A large glass of juice contains a mix of half mango juice and half pumpkin juice. A smaller glass contains pure pumpkin juice. If the two glasses are combined in a pitcher, the result will be 60% pumpkin juice. The volume of the small glass is 4 ounces; what is the volume of the large glass?
let the volume of the larger glass be x ounces
so volume in the pitcher
= x + 4
so .6(x+4) = 4 + .5x
.6x + 2.4 = 4 + .5x
.1x = 1.6
x = 16 ounces
To solve this problem, we can set up an equation based on the information given. Let's assume the volume of the large glass is x ounces.

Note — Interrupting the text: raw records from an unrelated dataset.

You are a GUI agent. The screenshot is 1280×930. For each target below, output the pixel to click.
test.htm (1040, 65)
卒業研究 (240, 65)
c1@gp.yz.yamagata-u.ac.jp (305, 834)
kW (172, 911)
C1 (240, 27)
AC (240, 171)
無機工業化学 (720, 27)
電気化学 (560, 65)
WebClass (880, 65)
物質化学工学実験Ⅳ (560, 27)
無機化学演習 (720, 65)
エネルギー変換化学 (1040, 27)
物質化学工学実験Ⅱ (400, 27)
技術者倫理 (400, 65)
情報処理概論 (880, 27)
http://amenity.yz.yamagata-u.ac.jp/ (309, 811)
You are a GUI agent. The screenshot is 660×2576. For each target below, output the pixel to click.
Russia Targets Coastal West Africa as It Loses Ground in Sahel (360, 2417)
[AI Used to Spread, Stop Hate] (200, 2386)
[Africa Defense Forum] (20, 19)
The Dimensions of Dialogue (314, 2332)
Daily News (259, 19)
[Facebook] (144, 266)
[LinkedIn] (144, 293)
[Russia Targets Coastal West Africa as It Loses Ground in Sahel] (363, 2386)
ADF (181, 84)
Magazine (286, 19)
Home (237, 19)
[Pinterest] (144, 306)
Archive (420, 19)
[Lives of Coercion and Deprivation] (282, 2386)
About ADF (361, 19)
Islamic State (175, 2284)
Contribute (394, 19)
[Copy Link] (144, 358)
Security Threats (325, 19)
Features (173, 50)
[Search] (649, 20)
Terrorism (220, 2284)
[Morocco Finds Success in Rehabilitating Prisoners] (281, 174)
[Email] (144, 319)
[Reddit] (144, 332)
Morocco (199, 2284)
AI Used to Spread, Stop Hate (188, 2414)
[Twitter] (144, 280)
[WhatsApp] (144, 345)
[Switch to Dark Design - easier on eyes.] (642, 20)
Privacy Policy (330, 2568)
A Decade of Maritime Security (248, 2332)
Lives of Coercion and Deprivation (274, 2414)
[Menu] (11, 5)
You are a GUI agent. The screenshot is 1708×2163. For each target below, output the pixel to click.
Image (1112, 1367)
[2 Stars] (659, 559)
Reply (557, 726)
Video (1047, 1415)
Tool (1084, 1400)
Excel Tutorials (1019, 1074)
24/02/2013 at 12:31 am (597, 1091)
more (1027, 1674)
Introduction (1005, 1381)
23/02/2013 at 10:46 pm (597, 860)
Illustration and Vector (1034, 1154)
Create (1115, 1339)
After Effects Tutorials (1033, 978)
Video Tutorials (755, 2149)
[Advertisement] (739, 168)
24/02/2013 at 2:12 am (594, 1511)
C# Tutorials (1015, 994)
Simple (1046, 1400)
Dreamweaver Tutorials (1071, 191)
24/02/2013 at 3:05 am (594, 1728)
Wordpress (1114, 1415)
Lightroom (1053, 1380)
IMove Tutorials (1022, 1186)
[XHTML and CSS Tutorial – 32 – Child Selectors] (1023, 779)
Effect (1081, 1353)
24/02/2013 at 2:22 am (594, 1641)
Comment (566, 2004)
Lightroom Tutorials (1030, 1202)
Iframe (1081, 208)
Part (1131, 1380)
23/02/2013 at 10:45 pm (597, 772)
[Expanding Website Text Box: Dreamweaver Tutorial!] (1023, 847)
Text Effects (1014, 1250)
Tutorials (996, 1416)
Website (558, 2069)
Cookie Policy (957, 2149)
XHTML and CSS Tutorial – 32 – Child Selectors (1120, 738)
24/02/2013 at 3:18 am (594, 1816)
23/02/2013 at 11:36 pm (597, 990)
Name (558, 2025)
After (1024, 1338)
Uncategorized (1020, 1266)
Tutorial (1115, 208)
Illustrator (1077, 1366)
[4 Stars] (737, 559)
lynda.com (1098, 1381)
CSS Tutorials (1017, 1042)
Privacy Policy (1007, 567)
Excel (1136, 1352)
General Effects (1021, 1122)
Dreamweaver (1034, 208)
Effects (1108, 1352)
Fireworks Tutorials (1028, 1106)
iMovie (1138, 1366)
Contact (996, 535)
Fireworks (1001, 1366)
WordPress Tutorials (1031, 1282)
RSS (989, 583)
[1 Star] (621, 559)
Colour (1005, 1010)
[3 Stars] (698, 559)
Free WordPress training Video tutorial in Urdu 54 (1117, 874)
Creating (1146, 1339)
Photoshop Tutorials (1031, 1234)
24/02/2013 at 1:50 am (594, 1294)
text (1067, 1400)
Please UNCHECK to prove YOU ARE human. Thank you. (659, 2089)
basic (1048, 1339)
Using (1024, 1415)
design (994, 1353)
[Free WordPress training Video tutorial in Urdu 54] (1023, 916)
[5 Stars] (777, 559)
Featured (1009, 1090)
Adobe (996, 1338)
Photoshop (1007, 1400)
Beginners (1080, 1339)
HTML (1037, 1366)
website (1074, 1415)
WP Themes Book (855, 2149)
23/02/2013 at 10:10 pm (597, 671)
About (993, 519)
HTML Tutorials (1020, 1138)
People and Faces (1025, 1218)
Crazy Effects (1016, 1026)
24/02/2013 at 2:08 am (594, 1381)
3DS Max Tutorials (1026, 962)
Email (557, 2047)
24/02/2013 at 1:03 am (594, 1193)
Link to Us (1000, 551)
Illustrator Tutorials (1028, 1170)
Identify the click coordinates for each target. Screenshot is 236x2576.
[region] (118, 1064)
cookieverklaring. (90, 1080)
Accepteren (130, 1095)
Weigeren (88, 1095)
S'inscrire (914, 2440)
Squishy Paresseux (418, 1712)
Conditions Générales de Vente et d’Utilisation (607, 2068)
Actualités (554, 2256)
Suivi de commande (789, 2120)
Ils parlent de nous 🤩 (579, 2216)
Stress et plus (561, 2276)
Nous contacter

According to the problem, the large glass contains a mix of half mango juice and half pumpkin juice. This means that the large glass has an equal amount of mango juice and pumpkin juice. Therefore, the large glass contains x/2 ounces of mango juice and x/2 ounces of pumpkin juice.
The small glass contains pure pumpkin juice, so it contains 4 ounces of pumpkin juice.
When the two glasses are combined in a pitcher, the result is 60% pumpkin juice. This means that the total volume of pumpkin juice in the pitcher is 60% of the total volume of the mixture.
Using this information, we can set up the equation:
(x/2 + 4) / (x + 4) = 0.6
Now, let's solve the equation:
Cross multiplying, we get:
(x/2 + 4) = 0.6(x + 4)
Distribute 0.6 to both terms in the parentheses:
x/2 + 4 = 0.6x + 2.4
Subtract 0.6x from both sides:
x/2 - 0.6x = 2.4 - 4
Combining like terms:
-0.1x = -1.6
Divide both sides by -0.1:
x = -1.6 / -0.1
x = 16
Therefore, the volume of the large glass is 16 ounces.